Extrait du document:
☆ ☆ ☆
Nathalie Clément, directrice administrative des Liaisons Dangereuses et Linda Pierre, secrétaire devant leurs locaux à Marigot.
Peut-être encore plus qu’ailleurs, à Saint-Martin, la drogue fait des ravages. En effet, il est aisé de s’en procurer à moindre coût. Des solutions existent, pour aider les toxicomanes à sortir de leur accoutumance.
A Saint-Martin, il se dit que le vice n’est pas cher. « Globalement, les produits (drogues, alcool NDLR) sont moins onéreux qu’en métropole. Ils sont relativement faciles d’accès et courants d’usage. Du coup, c’est difficile lorsque que quelqu’un a envie de prendre des produits, de passer à côté », explique Nathalie Clément, directrice administrative des "Liaisons Dangereuses". Ce centre de prévention santé qui s’occupe aussi des infections sexuellement transmissibles, accueille en son sein le CSAPA (Centre de Soins, d’Accompagnement et de Prévention en Addictologie).
L’objectif de ce centre est l’accueil, l’information, l’évaluation médicale, psychologique et sociale des toxicomanes et de leur entourage. Sa mission est la réduction des risques associés à la consommation de substances psychoactives ainsi que la prise en charge médicale, psychologique, sociale et éducative des personnes sous l’influence de produits engendrant une accoutumance.
En 2012, le centre a reçu 148 patients, pour un total de 535 consultations médicales. 25 personnes y ont été orientées par la justice, dans le cadre de compositions pénales.
Le cannabis, un danger sournois
« Le cannabis est fortement consommé ici. Mais il y a très peu de demandes d’aide. Les personnes vont venir pour un autre problème, ou une injonction (obligation de soin sur jugement du tribunal – NDLR) et au détour de la conversation vont affirmer qu’elles consomment régulièrement du cannabis », indique Nathalie Clément. Elle poursuit : « mais pour 80% des cas, ils ne considèrent pas cette addiction comme un problème, car elle est très banalisée et dans les Caraïbes particulièrement. »
Cependant, sa consommation chez les jeunes est un vrai problème de société ici. Julien 16 ans raconte : « je fume 4 à 5 joints par jour. Depuis deux ans, je n’arrive pas à me motiver, je sèche les cours. Même à la maison, je n’arrive plus à me concentrer, à faire mes devoirs, je n’ai plus de motivation pour rien. » Nathalie Clément, qui travaille depuis plus de 15 ans en toxicomanie : « je ne qualifie pas le cannabis de drogue douce. Pour moi, toutes les drogues sont à peu près similaires. Ce n’est pas le produit le problème. C’est le comportement et ce qu’on en fait. »
☆ ☆ ☆
Entrées affichées:
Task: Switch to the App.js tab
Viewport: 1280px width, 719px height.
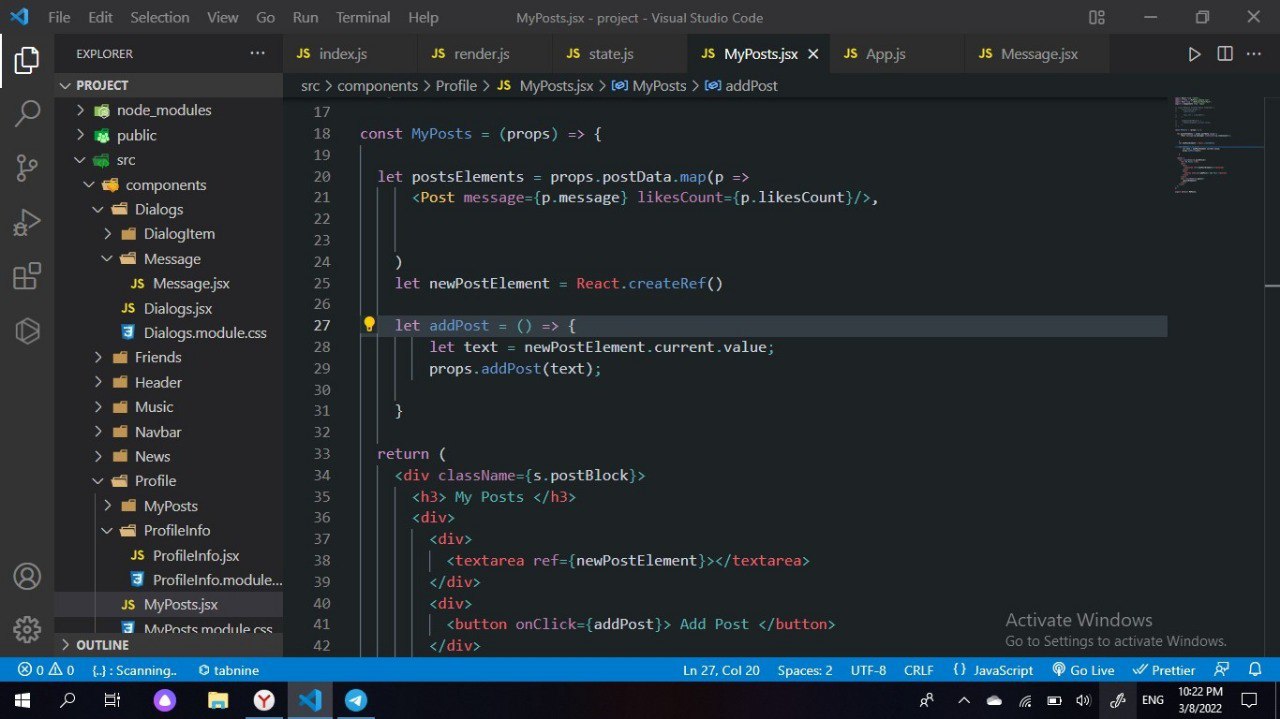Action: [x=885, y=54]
☆ ☆ ☆
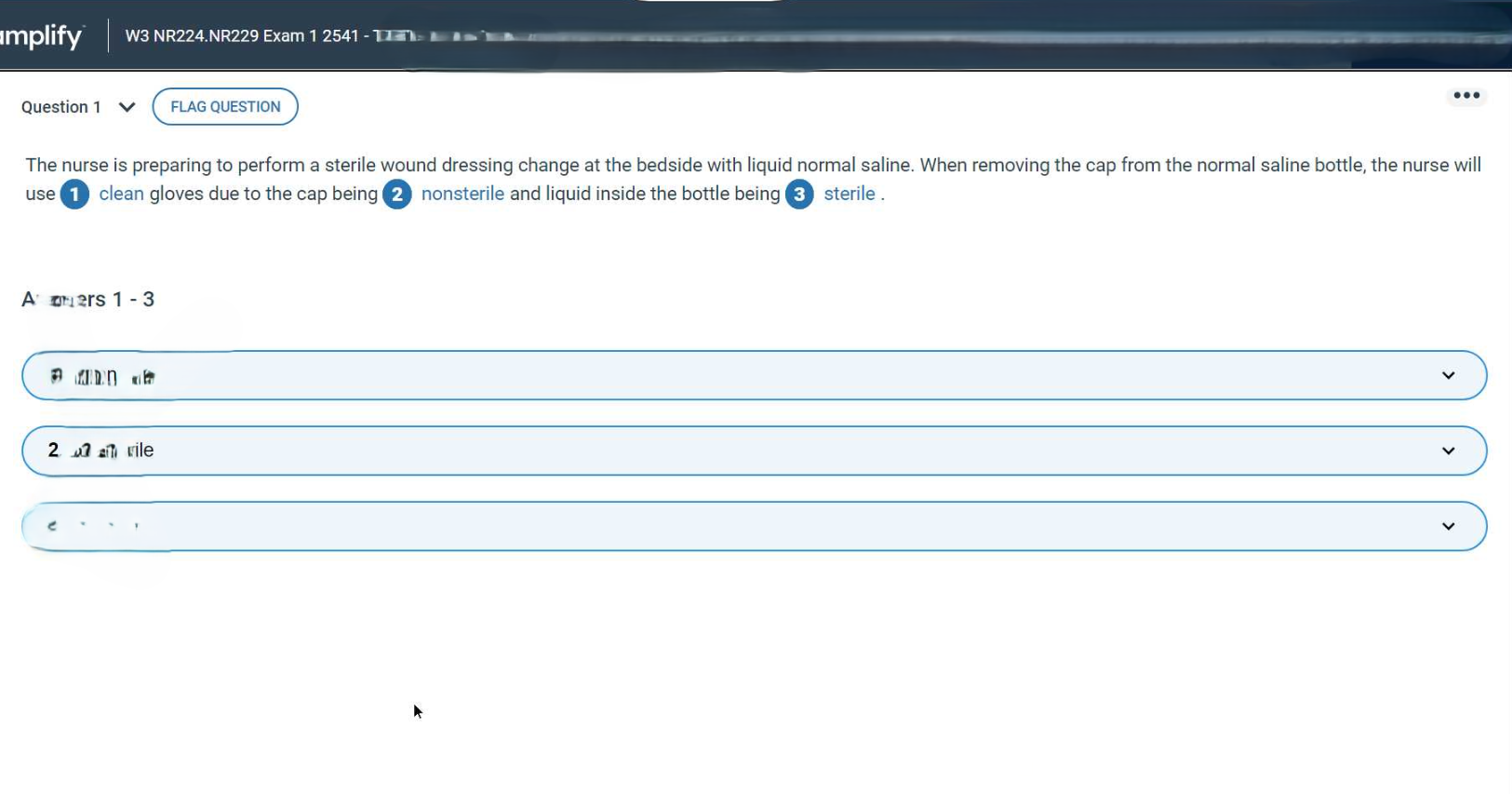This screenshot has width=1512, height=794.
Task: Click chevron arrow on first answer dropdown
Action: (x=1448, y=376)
☆ ☆ ☆
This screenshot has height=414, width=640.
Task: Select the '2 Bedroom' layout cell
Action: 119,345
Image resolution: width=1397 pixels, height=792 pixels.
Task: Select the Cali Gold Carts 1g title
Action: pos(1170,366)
☆ ☆ ☆
Consignes:
A – Extrayez mot pour mot de l'article sur la drogue à Saint-Martin le passage qui commence à « L’objectif de ce » et se termine à « de compositions pénales. ».
B – Rédigez la suite de l'article sur la drogue à Saint-Martin à partir de l'endroit où il s'arrête.
Les entrées n'ont aucun lien avec l'article sur la drogue à Saint-Martin.

Vos réponses rédigées:
A –
L’objectif de ce centre est l’accueil, l’information, l’évaluation médicale, psychologique et sociale des toxicomanes et de leur entourage. Sa mission est la réduction des risques associés à la consommation de substances psychoactives ainsi que la prise en charge médicale, psychologique, sociale et éducative des personnes sous l’influence de produits engendrant une accoutumance.
En 2012, le centre a reçu 148 patients, pour un total de 535 consultations médicales. 25 personnes y ont été orientées par la justice, dans le cadre de compositions pénales.

B –
Elle poursuit : « j’ai travaillé pendant 12 ans dans un centre qui accueillait des héroïnomanes. Nous avions aussi quelques gros consommateurs de cannabis. Et bien, on ne voyait pas la différence. Il y avait ce même fonctionnement, ce même cercle de la dépendance. » L’environnement, les amis, toutes les relations, tournent autour de la consommation de drogue. Le groupe joue un rôle important.
Théoriquement, et contrairement à l’héroïne, la cocaïne, comme le cannabis, n’engendre pas de dépendance physique. « Mais la dépendance psychologique est très importante et c’est ça le plus dur », ajoute Nathalie Clément.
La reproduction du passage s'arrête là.